18 June 2014

Yup, another Python Quiz

Using the following source code as a test happily in my Python compiler Nuitka for some years now.

# Testing dict optimization with all constants for compatibility.
print(
    "Dictionary entirely from constant args",
    dict(q="Guido", w="van", e="Rossum", r="invented", t="Python", y=""),
)

Quiz Question

Lately, when adding Python 3.4 support, this and other code changed. So lets do this manually:

PYTHONHASHSEED=0 python3.3
Python 3.3.5 (default, Mar 22 2014, 13:24:53)
[GCC 4.8.2] on linux
Type "help", "copyright", "credits" or "license" for more information.
>>> dict(
...                q='Guido',
...                w='van',
...                e='Rossum',
...                r='invented',
...                t='Python',
...                y=''
...             )
{'q': 'Guido', 'r': 'invented', 'e': 'Rossum', 't': 'Python', 'w': 'van', 'y': ''}
>>> {'q': 'Guido', 'r': 'invented', 'e': 'Rossum', 't': 'Python', 'w': 'van', 'y': ''}
{'q': 'Guido', 'r': 'invented', 'e': 'Rossum', 't': 'Python', 'w': 'van', 'y': ''}
>>> {'q': 'Guido', 'r': 'invented', 'e': 'Rossum', 't': 'Python', 'w': 'van', 'y': ''}
{'q': 'Guido', 'r': 'invented', 'e': 'Rossum', 't': 'Python', 'w': 'van', 'y': ''}
>>> {'q': 'Guido', 'r': 'invented', 'e': 'Rossum', 't': 'Python', 'w': 'van', 'y': ''}
{'q': 'Guido', 'r': 'invented', 'e': 'Rossum', 't': 'Python', 'w': 'van', 'y': ''}

See, the dictionary is stable, once it gets reordered, due to hash values, but then it stays fixed. Which is pretty OK, and using a fixed hash value, it’s deterministic. Random hashing is not good for comparison testing, so I disable it for tests.

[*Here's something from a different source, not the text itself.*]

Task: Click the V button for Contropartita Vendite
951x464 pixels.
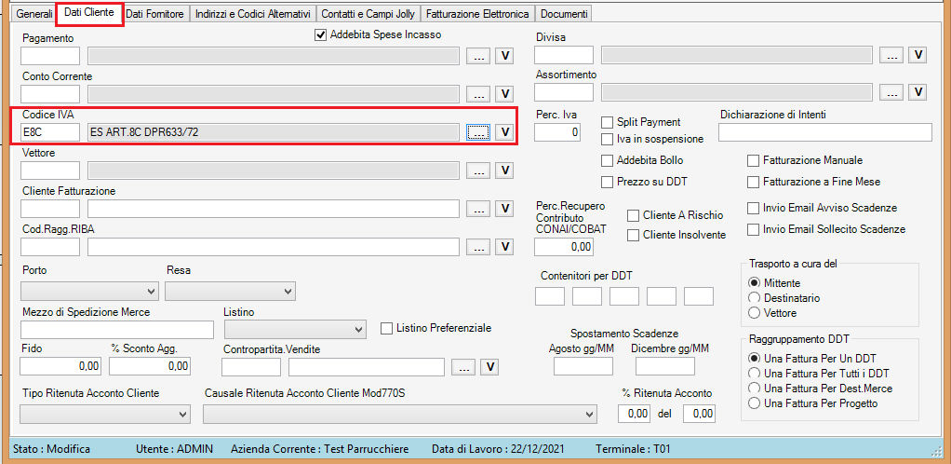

Now things get interesting, repeat with 3.4:

PYTHONHASHSEED=0 python3.4
Python 3.4.1rc1 (default, May  5 2014, 14:28:34)
[GCC 4.8.2] on linux
Type "help", "copyright", "credits" or "license" for more information.
>>> dict(
...                q='Guido',
...                w='van',
...                e='Rossum',
...                r='invented',
...                t='Python',
...                y=''
...             )
{'y': '', 'q': 'Guido', 'r': 'invented', 'e': 'Rossum', 't': 'Python', 'w': 'van'}
>>> {'y': '', 'q': 'Guido', 'r': 'invented', 'e': 'Rossum', 't': 'Python', 'w': 'van'}
{'r': 'invented', 'q': 'Guido', 'y': '', 'e': 'Rossum', 't': 'Python', 'w': 'van'}
>>> {'y': '', 'q': 'Guido', 'r': 'invented', 'e': 'Rossum', 't': 'Python', 'w': 'van'}
{'r': 'invented', 'q': 'Guido', 'y': '', 'e': 'Rossum', 't': 'Python', 'w': 'van'}
>>> {'y': '', 'q': 'Guido', 'r': 'invented', 'e': 'Rossum', 't': 'Python', 'w': 'van'}
{'r': 'invented', 'q': 'Guido', 'y': '', 'e': 'Rossum', 't': 'Python', 'w': 'van'}

Nuitka builds this as the argument dictionary, before it is
passed to dict. Since it's all compile time constants, we can do that, right, and
we can use the result instead. So see this:

Look at how the result of “dict” is not reproducing itself, when used as a constant. I am only feeding the dict result to the interpreter, and it changes.

So the quizz this time is, why does this happen. What change in CPython3.4 makes this occur. Obviously it has to do with dictionary sizes.

Solution

I had a theory, but I couldn’t confirm it looking at all of CPython sources “ceval.c” and “dictobject.c” differences between the two versions.

I am suspecting a difference between presized and non-presized dictionaries, or that change to dictionary grow. When dict is being called, the amount of keys is know though, as well as when building the constant. So this ought to not play any role.

Hm, actually. I don’t know the solution yet. :-)